Complexity Computational Environments (CCE) Architecture
Geoffrey Fox, Harshawardhan Gadgil, Shrideep Pallickara, and Marlon Pierce
Community Grids Lab
Indiana University
John Rundle
University of California, Davis
Andrea Donnellan, Jay Parker, Robert Granat, Greg Lyzenga
NASA Jet Propulsion Laboratory
Dennis McLeod and Anne Chen
University of Southern California
Introduction
This document outlines the Complexity Computational Environment (CCE) architectural approach and is closely connected to the “Coupling Methodologies” paper [Parker2004]. We briefly summarize the material and conclusions in the first section of the paper, but we will not duplicate the extensive discussions there. The Coupling Methodologies document should be read in conjunction with the current document.
The remainder of this architectural document is devoted to a discussion of general approaches and solutions to the requirements identified in [Parker2004] and through team meetings. The general requirements and a summary of solutions are shown in Table 1.
Review: CCE Coupling Scenarios and Requirements
The Coupling Methodologies document focuses on the requirements for CCE applications. In brief summary, we investigate the central theme of the CCE project: mapping of the distributed computing coupling technologies (services for managing distributed geophysical applications and data) to problems in datamining/pattern informatics and multiscale geophysical simulation.
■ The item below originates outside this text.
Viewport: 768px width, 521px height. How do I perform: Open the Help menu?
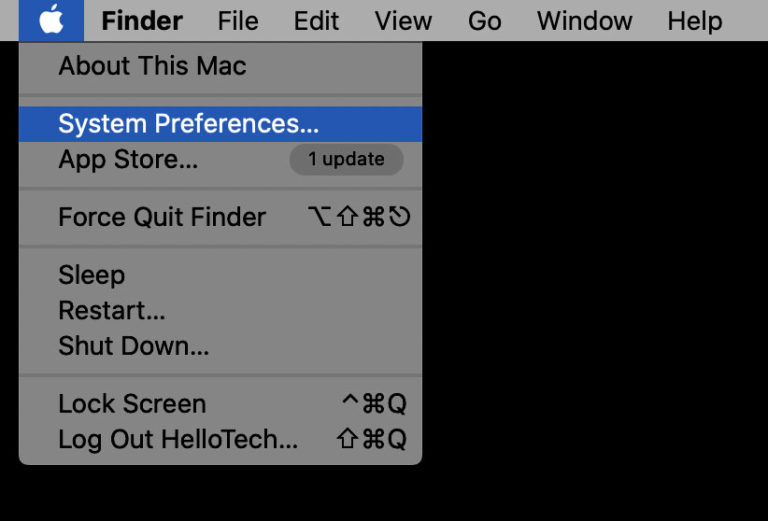click(x=694, y=21)
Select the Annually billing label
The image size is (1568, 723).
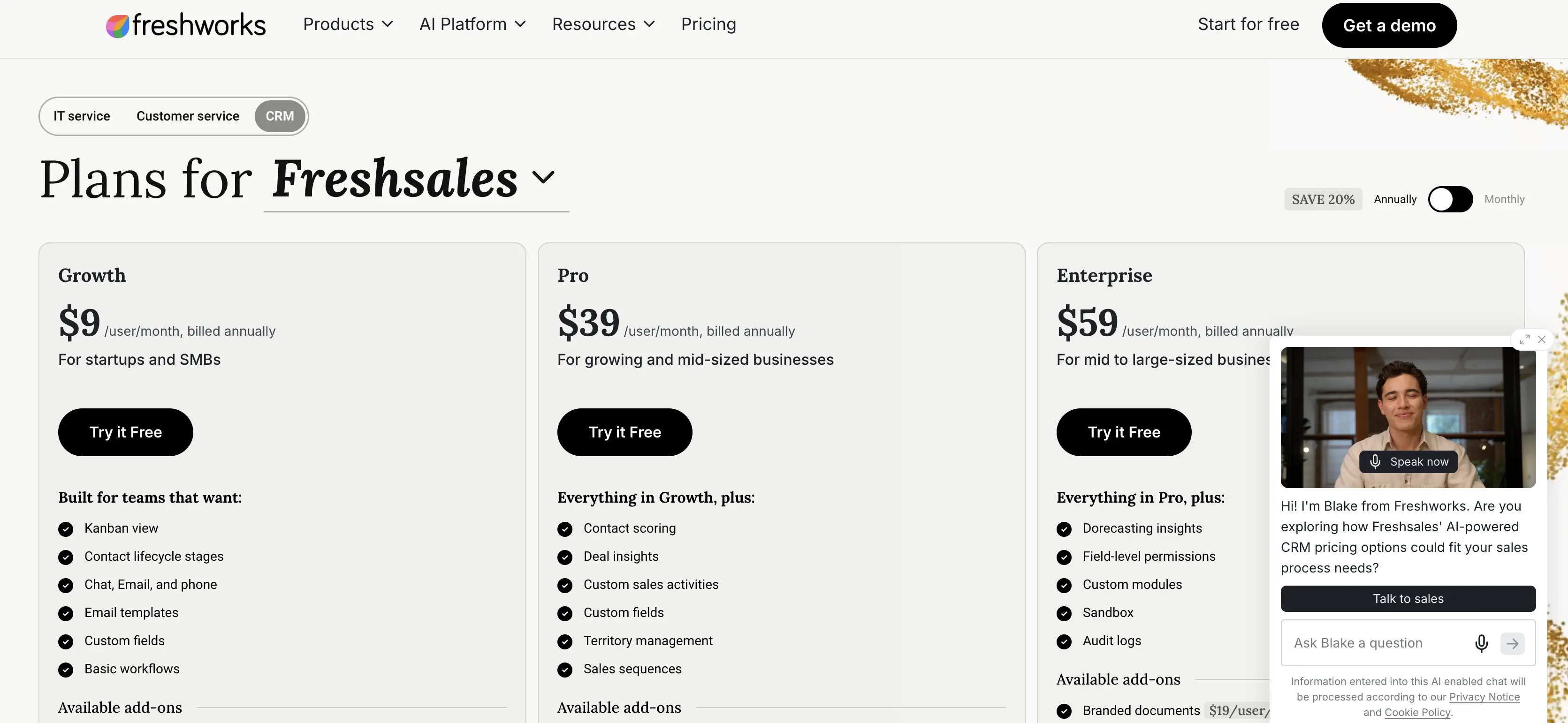(x=1394, y=199)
The following is an outline of the coupling paper’s major topics.
1. Data requirements for applications, including database/data file access as well as streaming data.
2. Service coupling scenarios: composing meta-applications out of several distributed components.
3. Limits and appropriate time-scales for this approach.
4. CCE data sources and characterizations (type of data, type of access).
5. Pattern informatics techniques
6. Multiscale modeling techniques
7. Coupling scenarios that may be explored by the CCE project
Within CCE applications, we will adopt the “loose” or “lightly” coupling approach that is suitable for distributed applications that require millisecond (or perhaps much longer) communication latencies.
Tightly coupled communication is out of scope for the CCE. We will instead adopt (if appropriate) existing technologies for this. Prominent projects include the DOE’s Common Component Architecture (CCA) and NASA’s Earth Systems Modeling Framework (ESMF). These are complements, not competitors to our approach. In the lightly coupled CCE, applications built from these technologies are service nodes that may be coupled with data nodes and other services.
.
One prominent research project for supporting tightly coupled applications is the Grid Coupling Framework (or GCF) that was not covered in [Parker2004].
CCE Requirements and Solutions
The following table summarizes the CCE architecture requirements and approaches that we will follow in building this system. Sections that expand on these solutions are identified.
Requirement / Description / CCE Solution or ApproachMaximize interoperability with world. / Allow for easy adoption and integration of third party solutions: service instances and service frameworks, client tools, etc. / Adopt Web Service and Portal standards using the WS-I+ approach. See “Managing Web WS-<any> Specification Glut.”
Minimize lifecycle costs / Keep the cost of maintenance and training needed to keep the system running following the end of the project. / Adopt standard implementations of third party tools for Web services and portals where available and appropriate.
Security:
Protect computing resources. / Computing centers have account creation and allocation policies that we cannot change. We must support their required access policies / Support as needed SSH, Kerberos, GSI security. Leverage community portal efforts through NMI, DOE Portals and similar. See “Security Requirements.”
Security:
Protect community data / Need a authorization model for controlling access to data sources / In short term, implement solutions using portal authorization model. Investigate authorization solutions from Web Service community; integrate with NaradaBrokering framework. See “Security Requirments.”
Map multiscale models into workflow and metadata support. / Modeling applications must be described with metadata to identify where they fit in / CIE approach will be used to maintain metadata. Workflow will be mapped to scripting techniques (HPSearch). See “Core CCE Infrastructure: Context and Information Environment” and “Controller Environments for CCE: Portals and Scripting.”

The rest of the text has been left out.